■ **SET TASK**
Rewrite the records from the start through the line containing "point(880,445)", replacing "info icon" with "information icon" and leaving everything else unchanged.

┌──

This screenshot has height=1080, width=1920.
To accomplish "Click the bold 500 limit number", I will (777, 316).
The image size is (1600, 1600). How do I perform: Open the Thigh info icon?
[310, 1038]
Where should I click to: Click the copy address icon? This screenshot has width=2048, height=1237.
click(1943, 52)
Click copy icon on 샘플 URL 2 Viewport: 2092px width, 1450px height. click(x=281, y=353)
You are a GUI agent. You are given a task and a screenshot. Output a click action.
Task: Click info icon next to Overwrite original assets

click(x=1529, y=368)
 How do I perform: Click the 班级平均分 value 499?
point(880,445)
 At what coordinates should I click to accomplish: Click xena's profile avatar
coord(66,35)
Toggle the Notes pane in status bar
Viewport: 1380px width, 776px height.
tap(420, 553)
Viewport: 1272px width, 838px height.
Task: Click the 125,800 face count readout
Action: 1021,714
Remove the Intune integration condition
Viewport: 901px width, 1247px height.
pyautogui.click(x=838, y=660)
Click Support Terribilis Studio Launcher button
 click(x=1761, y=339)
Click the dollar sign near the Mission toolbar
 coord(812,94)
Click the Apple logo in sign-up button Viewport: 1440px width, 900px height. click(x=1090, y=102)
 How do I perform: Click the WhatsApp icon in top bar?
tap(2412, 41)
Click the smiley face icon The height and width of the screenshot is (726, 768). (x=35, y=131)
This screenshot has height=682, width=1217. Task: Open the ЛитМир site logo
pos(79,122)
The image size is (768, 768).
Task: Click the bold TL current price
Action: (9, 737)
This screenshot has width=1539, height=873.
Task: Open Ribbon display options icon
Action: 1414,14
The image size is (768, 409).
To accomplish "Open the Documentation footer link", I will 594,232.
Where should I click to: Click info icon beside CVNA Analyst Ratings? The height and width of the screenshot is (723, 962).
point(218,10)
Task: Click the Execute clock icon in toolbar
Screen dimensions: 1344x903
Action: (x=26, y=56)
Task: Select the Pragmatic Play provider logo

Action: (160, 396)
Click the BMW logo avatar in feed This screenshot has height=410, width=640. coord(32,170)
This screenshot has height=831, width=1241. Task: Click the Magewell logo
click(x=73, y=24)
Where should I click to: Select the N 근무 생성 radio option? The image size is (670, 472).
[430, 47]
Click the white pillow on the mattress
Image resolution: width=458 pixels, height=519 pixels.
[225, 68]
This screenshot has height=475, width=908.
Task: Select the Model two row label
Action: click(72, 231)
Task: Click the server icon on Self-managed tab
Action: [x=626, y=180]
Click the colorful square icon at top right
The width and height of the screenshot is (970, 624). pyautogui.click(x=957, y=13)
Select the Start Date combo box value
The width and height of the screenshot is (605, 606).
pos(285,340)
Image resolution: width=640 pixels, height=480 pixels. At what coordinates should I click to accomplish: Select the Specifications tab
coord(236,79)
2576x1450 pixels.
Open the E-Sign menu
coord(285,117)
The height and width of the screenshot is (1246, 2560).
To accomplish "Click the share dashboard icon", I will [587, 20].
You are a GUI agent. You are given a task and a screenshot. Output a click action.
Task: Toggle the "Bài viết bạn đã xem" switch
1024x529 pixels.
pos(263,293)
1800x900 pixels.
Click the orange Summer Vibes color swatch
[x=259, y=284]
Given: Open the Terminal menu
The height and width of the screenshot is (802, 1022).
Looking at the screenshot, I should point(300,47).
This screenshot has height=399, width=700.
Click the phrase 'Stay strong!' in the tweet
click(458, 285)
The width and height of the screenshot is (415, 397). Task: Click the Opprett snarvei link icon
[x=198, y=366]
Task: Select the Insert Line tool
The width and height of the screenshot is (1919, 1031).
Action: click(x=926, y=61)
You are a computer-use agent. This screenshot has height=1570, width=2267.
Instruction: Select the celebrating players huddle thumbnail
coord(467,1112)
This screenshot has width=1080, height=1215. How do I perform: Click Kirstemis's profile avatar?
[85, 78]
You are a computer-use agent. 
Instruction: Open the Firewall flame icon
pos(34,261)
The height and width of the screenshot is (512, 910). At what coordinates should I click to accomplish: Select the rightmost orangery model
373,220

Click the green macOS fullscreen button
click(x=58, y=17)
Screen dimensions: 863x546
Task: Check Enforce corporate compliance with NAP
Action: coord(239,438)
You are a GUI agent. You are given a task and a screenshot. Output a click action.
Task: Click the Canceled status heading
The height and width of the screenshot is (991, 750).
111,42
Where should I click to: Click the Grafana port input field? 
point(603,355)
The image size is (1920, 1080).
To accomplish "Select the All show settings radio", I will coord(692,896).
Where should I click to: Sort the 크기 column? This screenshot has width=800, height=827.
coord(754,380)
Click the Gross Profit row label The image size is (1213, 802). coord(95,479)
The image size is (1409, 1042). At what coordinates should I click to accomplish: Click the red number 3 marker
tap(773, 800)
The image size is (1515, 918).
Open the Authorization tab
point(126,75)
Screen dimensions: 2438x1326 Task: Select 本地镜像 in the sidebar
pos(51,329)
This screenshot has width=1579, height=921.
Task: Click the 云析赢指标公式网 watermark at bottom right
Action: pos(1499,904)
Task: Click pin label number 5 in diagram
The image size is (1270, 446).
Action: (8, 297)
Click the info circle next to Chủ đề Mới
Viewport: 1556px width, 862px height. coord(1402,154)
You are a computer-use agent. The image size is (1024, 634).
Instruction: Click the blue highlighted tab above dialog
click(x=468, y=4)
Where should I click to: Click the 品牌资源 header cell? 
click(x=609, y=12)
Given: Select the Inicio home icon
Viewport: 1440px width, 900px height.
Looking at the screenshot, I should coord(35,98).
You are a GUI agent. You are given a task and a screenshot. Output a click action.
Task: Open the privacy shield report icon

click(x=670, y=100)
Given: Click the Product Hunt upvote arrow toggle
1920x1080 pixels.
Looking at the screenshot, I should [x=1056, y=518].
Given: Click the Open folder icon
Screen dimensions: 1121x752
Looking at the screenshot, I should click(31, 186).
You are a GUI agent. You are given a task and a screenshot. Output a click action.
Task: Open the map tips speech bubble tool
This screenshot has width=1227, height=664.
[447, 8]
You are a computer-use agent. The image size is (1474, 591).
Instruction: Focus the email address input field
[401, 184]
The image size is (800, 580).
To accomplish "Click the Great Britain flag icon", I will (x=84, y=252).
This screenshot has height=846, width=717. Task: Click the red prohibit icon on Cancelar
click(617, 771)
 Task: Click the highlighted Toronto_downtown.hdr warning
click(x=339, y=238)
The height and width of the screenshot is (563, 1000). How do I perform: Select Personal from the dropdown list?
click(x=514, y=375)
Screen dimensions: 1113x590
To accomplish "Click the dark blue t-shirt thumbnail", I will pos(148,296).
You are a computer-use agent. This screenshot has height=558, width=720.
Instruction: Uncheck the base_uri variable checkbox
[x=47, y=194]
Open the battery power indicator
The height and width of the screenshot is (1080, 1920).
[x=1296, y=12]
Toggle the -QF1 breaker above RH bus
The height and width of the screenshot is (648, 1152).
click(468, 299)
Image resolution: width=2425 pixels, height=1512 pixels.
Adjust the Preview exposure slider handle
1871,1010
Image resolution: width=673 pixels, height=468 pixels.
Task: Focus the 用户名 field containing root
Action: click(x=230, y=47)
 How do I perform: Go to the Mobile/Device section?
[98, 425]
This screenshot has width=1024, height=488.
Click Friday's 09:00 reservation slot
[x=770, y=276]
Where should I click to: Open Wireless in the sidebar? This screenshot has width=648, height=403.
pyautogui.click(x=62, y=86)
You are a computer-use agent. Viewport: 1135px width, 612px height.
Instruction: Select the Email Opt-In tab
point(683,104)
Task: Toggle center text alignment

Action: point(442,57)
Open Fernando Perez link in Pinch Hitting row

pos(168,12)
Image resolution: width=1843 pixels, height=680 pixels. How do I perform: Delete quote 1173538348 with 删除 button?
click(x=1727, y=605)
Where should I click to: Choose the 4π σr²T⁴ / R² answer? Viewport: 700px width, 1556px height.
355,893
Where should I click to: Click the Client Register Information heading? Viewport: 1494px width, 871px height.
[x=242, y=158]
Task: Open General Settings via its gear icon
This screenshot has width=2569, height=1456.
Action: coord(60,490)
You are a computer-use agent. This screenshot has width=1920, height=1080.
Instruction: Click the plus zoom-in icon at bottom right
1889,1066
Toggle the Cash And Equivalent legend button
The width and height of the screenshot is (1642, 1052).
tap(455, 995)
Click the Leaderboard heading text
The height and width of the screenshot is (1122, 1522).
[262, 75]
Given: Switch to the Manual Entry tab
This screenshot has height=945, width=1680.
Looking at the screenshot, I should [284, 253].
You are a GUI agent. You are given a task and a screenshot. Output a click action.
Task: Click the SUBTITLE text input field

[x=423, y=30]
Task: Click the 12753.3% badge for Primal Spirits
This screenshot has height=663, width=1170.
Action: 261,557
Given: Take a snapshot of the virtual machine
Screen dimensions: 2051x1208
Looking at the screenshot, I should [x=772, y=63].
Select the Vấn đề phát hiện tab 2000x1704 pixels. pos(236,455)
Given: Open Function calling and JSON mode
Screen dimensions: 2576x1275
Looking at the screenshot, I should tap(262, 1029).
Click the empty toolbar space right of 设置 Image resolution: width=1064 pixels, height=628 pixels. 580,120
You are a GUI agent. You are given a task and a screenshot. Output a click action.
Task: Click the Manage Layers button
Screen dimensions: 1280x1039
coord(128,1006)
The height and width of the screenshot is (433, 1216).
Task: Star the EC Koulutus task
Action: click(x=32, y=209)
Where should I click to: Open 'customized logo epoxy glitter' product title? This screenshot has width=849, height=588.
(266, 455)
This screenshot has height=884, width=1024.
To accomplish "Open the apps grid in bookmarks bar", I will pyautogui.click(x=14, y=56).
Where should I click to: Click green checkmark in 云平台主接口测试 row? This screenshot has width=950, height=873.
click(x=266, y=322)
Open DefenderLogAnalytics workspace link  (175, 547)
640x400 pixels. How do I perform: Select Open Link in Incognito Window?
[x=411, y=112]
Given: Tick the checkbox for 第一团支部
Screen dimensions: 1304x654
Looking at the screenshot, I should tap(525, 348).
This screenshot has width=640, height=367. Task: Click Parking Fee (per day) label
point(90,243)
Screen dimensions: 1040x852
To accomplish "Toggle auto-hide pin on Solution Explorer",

└──

■ **EXERCISE SOLUTION**
This screenshot has height=1080, width=1920.
To accomplish "Click the bold 500 limit number", I will (777, 316).
The image size is (1600, 1600). How do I perform: Open the Thigh information icon?
[310, 1038]
Where should I click to: Click the copy address icon? This screenshot has width=2048, height=1237.
click(1943, 52)
Click copy icon on 샘플 URL 2 Viewport: 2092px width, 1450px height. click(x=281, y=353)
You are a GUI agent. You are given a task and a screenshot. Output a click action.
Task: Click information icon next to Overwrite original assets

click(x=1529, y=368)
 How do I perform: Click the 班级平均分 value 499?
point(880,445)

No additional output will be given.